# Prey Drive



## ama0722 (Nov 28, 2006)

Dora has always been the type to chase after squirrels, birds, etc. in the backyard. Well we moved to a temporary rental since our house sold so quickly. We no longer have a fenced in backyard so we have been going for a lot of walks. We are near campus which makes for some great doggy play zones. 

Last night, we took the girls near the oval where there is a pond. My husband told me to put Dora on leash since there are ducks. I told him she was fine.... well 30 seconds later, I found out she can swim!!! I yelled at her and she didn't care, she wanted to get those ducks!

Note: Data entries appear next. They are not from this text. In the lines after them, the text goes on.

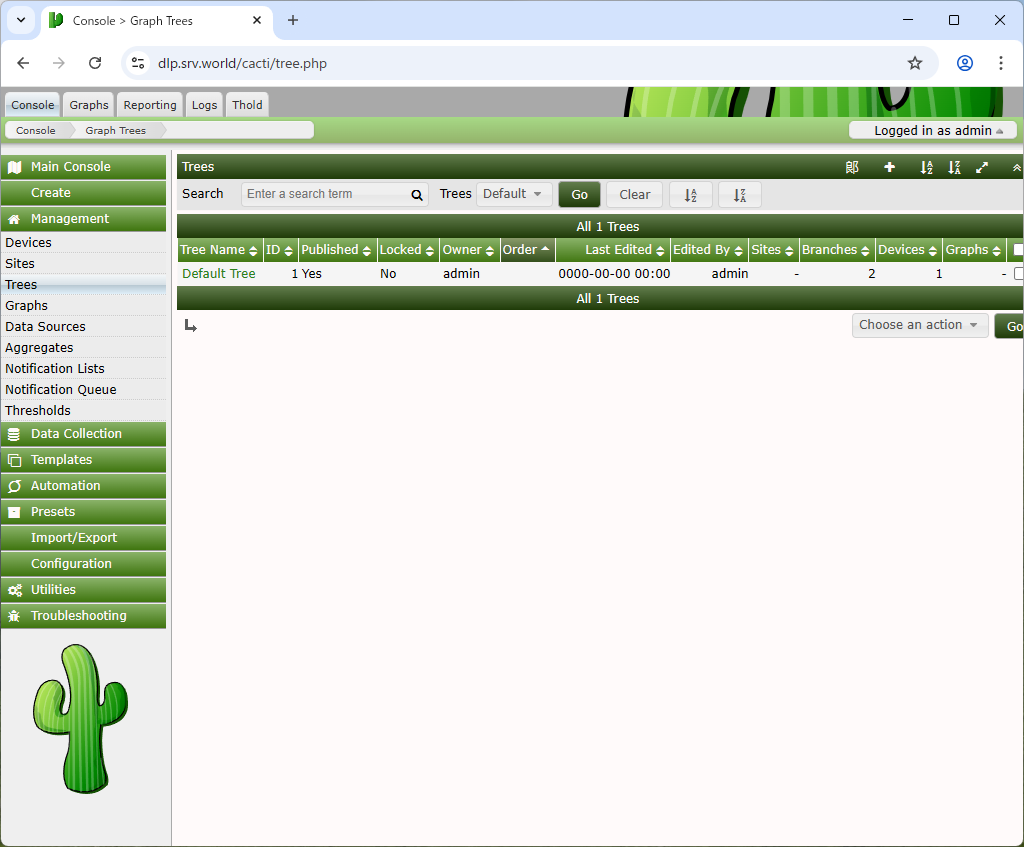Tick the select-all checkbox in table header
The width and height of the screenshot is (1024, 847).
click(1018, 249)
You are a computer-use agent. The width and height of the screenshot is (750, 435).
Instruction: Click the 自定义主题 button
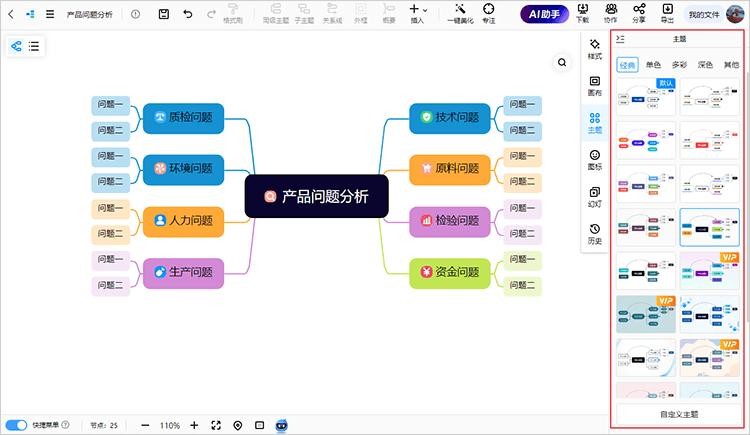[679, 413]
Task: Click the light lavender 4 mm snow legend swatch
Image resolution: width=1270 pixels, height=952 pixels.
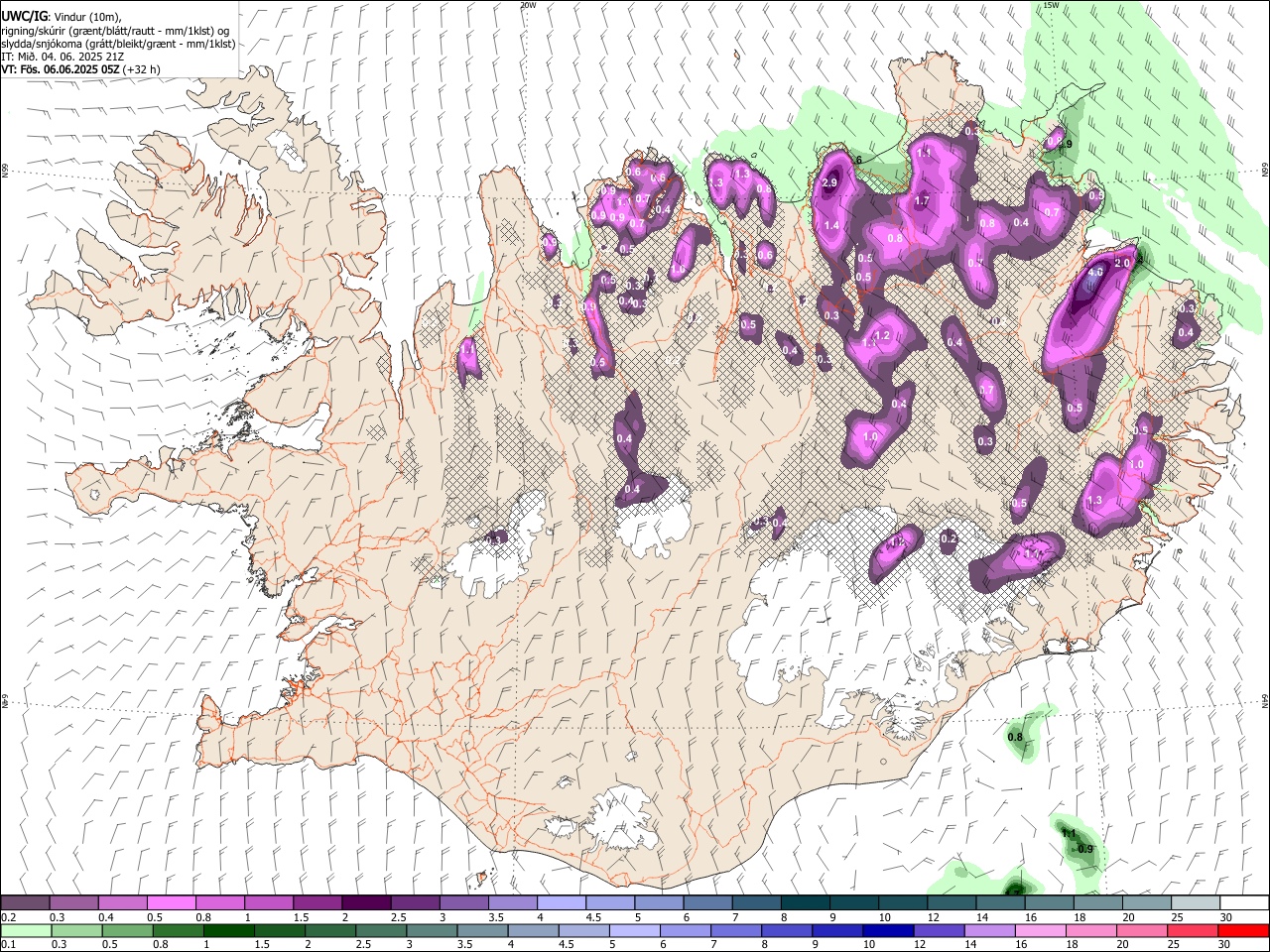Action: click(561, 903)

Just curious if anyone elses havanese has a high prey drive?
Amanda


----------



## Rita (Jan 1, 2007)

Oh Amanda. What a funny story. Bet you were very surprised. Houston doesn't seemed to be bothered by birds or squirrels. He just sort of sits and watches them but I am sure he is young and that will change. LOL


----------



## dboudreau (Jan 12, 2007)

Amanda, 

Remember Hav's were used to herd chickens. Sam tries to herd my cats constantly. There are a few people in Canada that are doing herding with their Hav's and they use Ducks. Dora is just telling you she wants to start herding trials next. LOL

I would love to try the herding instinct test with Sam the next time it is available here.

Hav Fun


----------



## Laurief (Nov 7, 2006)

Lily & Lexi have a high prey drive, they know when an animal, be it deer,squirrel, fox, skunk, racoon or whatever has come in our yard at night. They run right to the spot where they entered the property and then follow the path that they took, sniffing the whole way there. If there is one in the yard, watch out!! 
My friends hav, actually catches & killed two bunnies so far. He brought them into the house as a gift!!uke: 
Laurie


----------



## Havtahava (Aug 20, 2006)

Oh, Amanda, that totally made me laugh. 

None of mine have a high prey drive, but they do stay on alert and watch for intruders. I have one with a high sensitivity intruder alert alarm installed (low growls and warning barks), but not with high prey drive. They consider the birds and squirrels to be entertainment. It might help that all of my older dogs were raised with canaries, finches and parakeets too. I'm not sure.


----------



## Lynn (Jan 2, 2007)

Yes, Casper has a prey drive. I had to post it somewhere last month. We were in a park and there were these small birds flying low to the grown and Casper went crazy chasing them. He had the zoomies, I have never seen a dog run that fast. 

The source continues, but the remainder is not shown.